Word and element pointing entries
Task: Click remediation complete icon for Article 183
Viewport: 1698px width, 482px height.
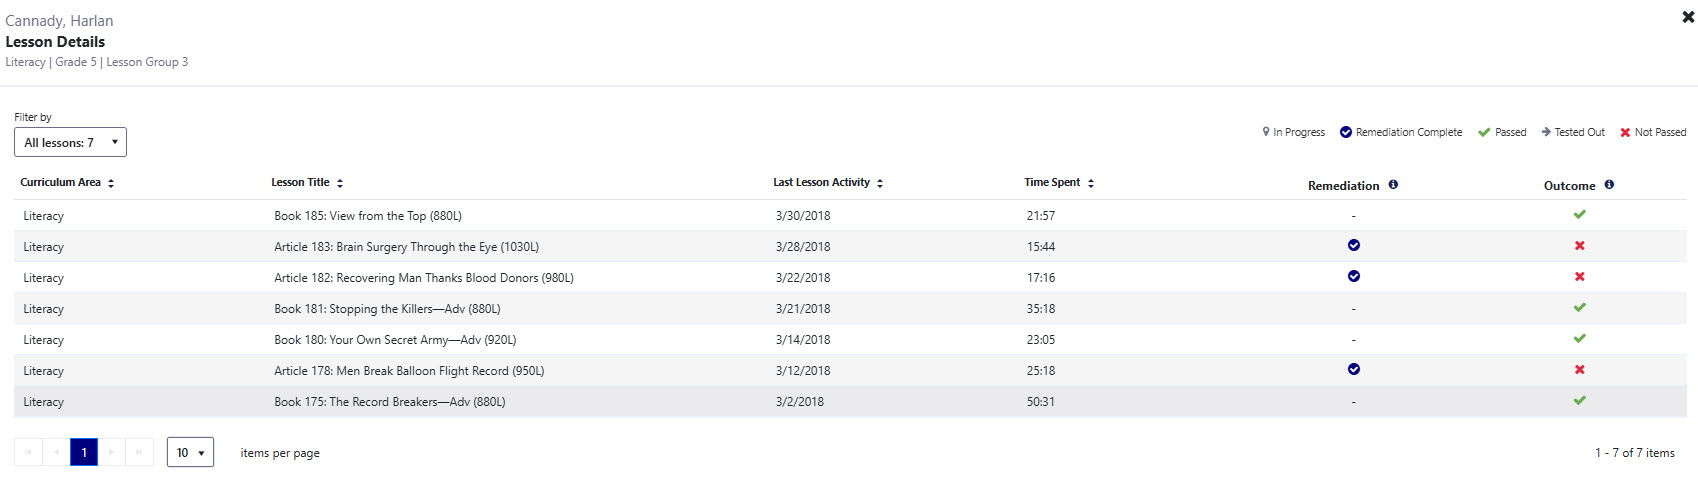Action: click(1354, 246)
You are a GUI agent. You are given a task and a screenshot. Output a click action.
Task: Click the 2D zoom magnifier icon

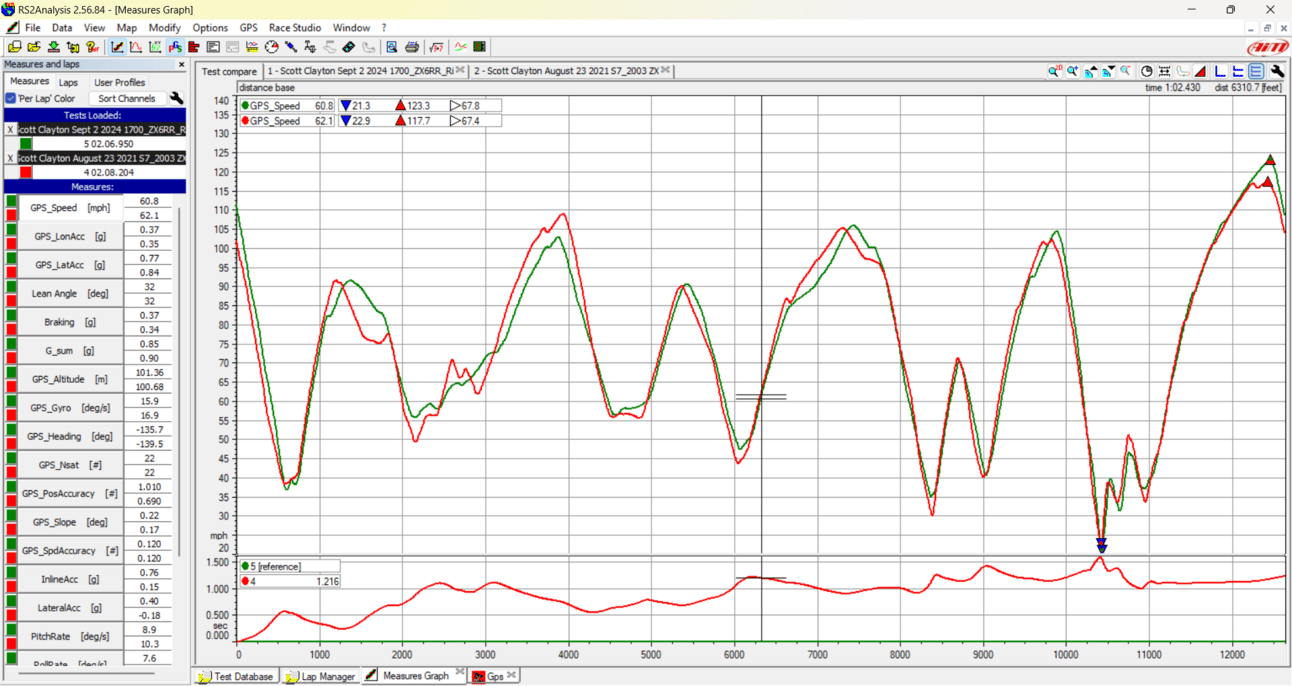point(1054,71)
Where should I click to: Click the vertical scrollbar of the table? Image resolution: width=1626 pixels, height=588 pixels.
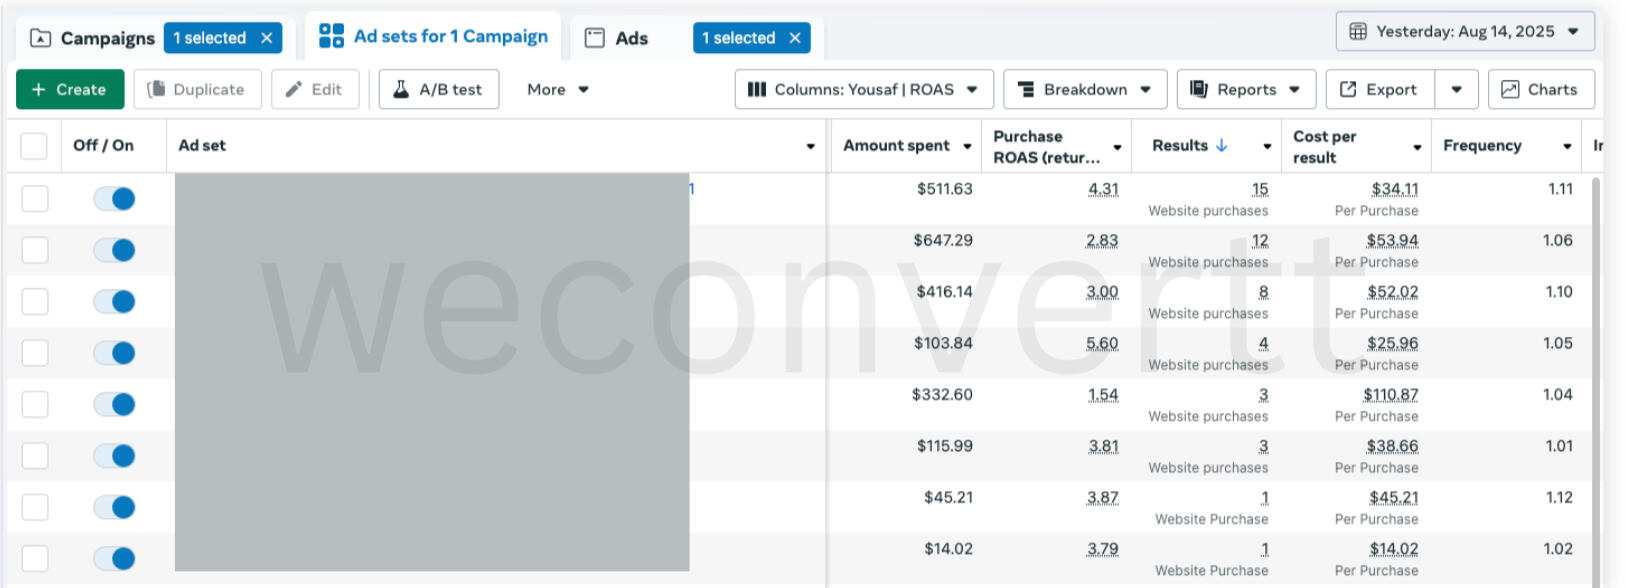[1596, 380]
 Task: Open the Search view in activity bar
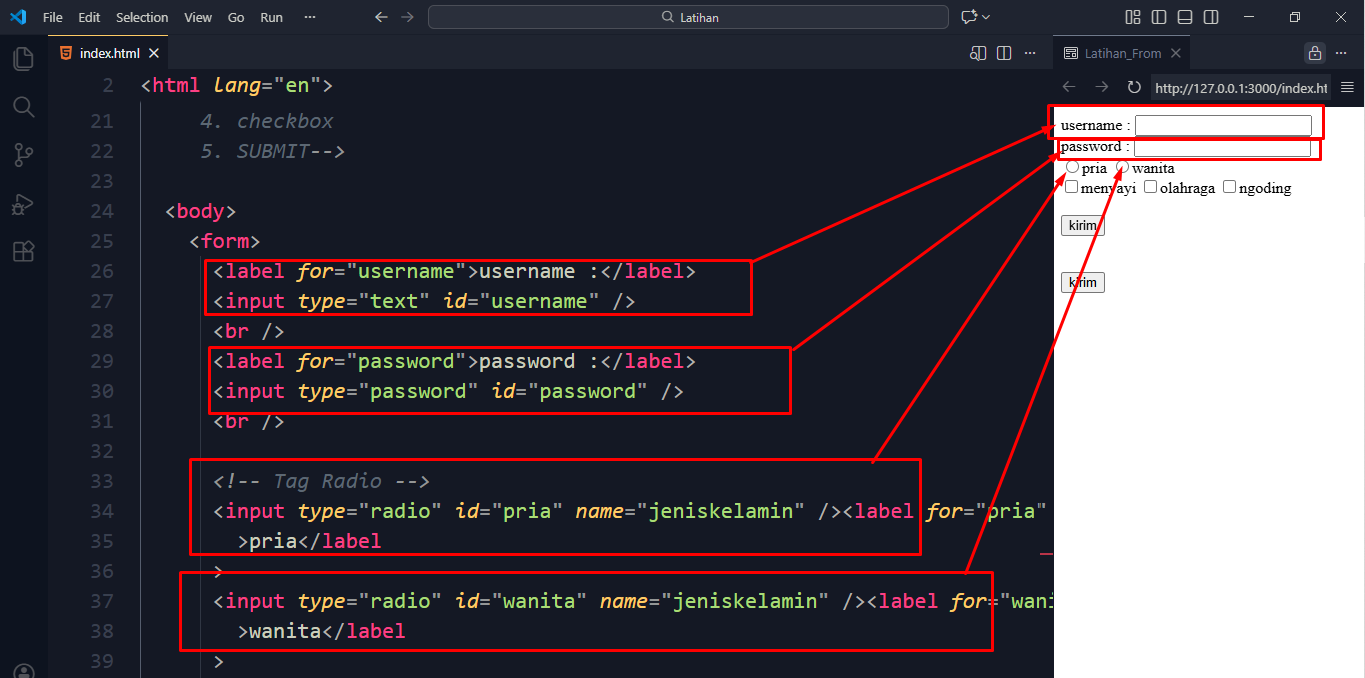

[WORK TO DO] Switch "icon" to "button" everywhere it appears in the rows above, and please rewrite the rows with nothing else changed. Leave out the pictures.

[FINISHED EXERCISE]
Task: Click remediation complete button for Article 183
Viewport: 1698px width, 482px height.
Action: click(1354, 246)
You are a GUI agent. You are given a task and a screenshot. Output a click action.
Task: Click the 2D zoom magnifier button

point(1054,71)
Where should I click to: Click the vertical scrollbar of the table? Image resolution: width=1626 pixels, height=588 pixels.
[1596, 380]
 Task: Open the Search view in activity bar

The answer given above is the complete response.